Signed-off-by: Stephen J Day stephen.day@docker.com

cc @dmp42 @dmcgowan @ncdc @pdevine

wking · 2015-06-02T03:41:24Z

On Mon, Jun 01, 2015 at 07:15:23PM -0700, Stephen Day wrote:

To avoid issues with large result sets, a paginated version of the
API is proposed.

To reduce load on the server from unlimited requests on large sets, it
might make sense to allow the server to set a default and maximum
value for n. That means clients will have to support pagination,
but it allows to server to put an upper bound on the amount of work
required to fill a single request.

You likely also want to return an envelope or header parameter with a
count for the full result, so paginators can say “page $i of $count”
in their results (or know what fraction they've already worked
through). That count may change in subsequent calls, but that's ok.

The decision to use ‘last’ instead of an integer offset (like
Elasticsearch and Redis, see [1,2]) means that the task of tracking a
consistent location in the face of mutating backing data is up to the
server (e.g., you need to figure out the appropriate offset for ‘last’
in your results, even if the key referenced by ‘last’ no longer
exists). Personally, I'm in favor of integer offsets and leaving the
robustness in the face of mutating lists up to the client, but without
clear external constraints it's probably just personal preference.
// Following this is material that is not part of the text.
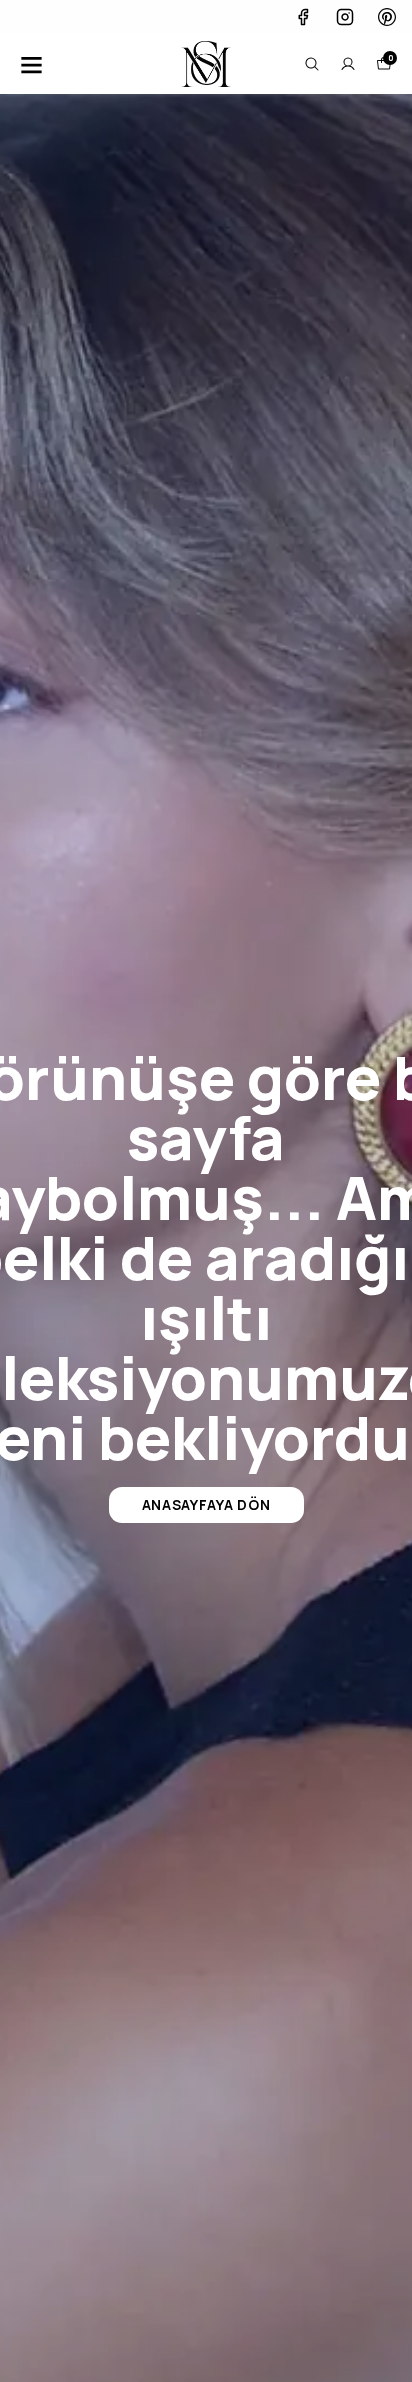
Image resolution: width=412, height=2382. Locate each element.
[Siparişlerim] (348, 64)
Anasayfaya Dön (206, 1504)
RichardScothern · 2015-06-02T17:06:29Z

docs/spec/api.md

remove 'with'

stevvooe · 2015-06-02T23:00:36Z

To reduce load on the server from unlimited requests on large sets, it
might make sense to allow the server to set a default and maximum
value for n. That means clients will have to support pagination,
but it allows to server to put an upper bound on the amount of work
required to fill a single request.

This specification leaves that to the server and client. A server can always refuse a client without support. Please note that catalog listing will always be hidden by admin privileges (or maybe a listing scope), since it may expose registry wide data.

You likely also want to return an envelope or header parameter with a
count for the full result, so paginators can say “page $i of $count”
in their results (or know what fraction they've already worked
through). That count may change in subsequent calls, but that's ok.

How would one implement this efficiently with the current backend layout and storage driver system? Perhaps, this is something we specify and don't implement.

The decision to use ‘last’ instead of an integer offset (like
Elasticsearch and Redis, see [1,2]) means that the task of tracking a
consistent location in the face of mutating backing data is up to the
server (e.g., you need to figure out the appropriate offset for ‘last’
in your results, even if the key referenced by ‘last’ no longer
exists). Personally, I'm in favor of integer offsets and leaving the
robustness in the face of mutating lists up to the client, but without
clear external constraints it's probably just personal preference.

The issue with an integer index is that it requires the server assign rank to the results. In the face of a changing data set, rank is always changing where as a "pivot" is a property of the data. Forcing this problem on the client just moves it some where it cannot be addressed. The registry may not even have a full few of its dataset to calculate the rank properly.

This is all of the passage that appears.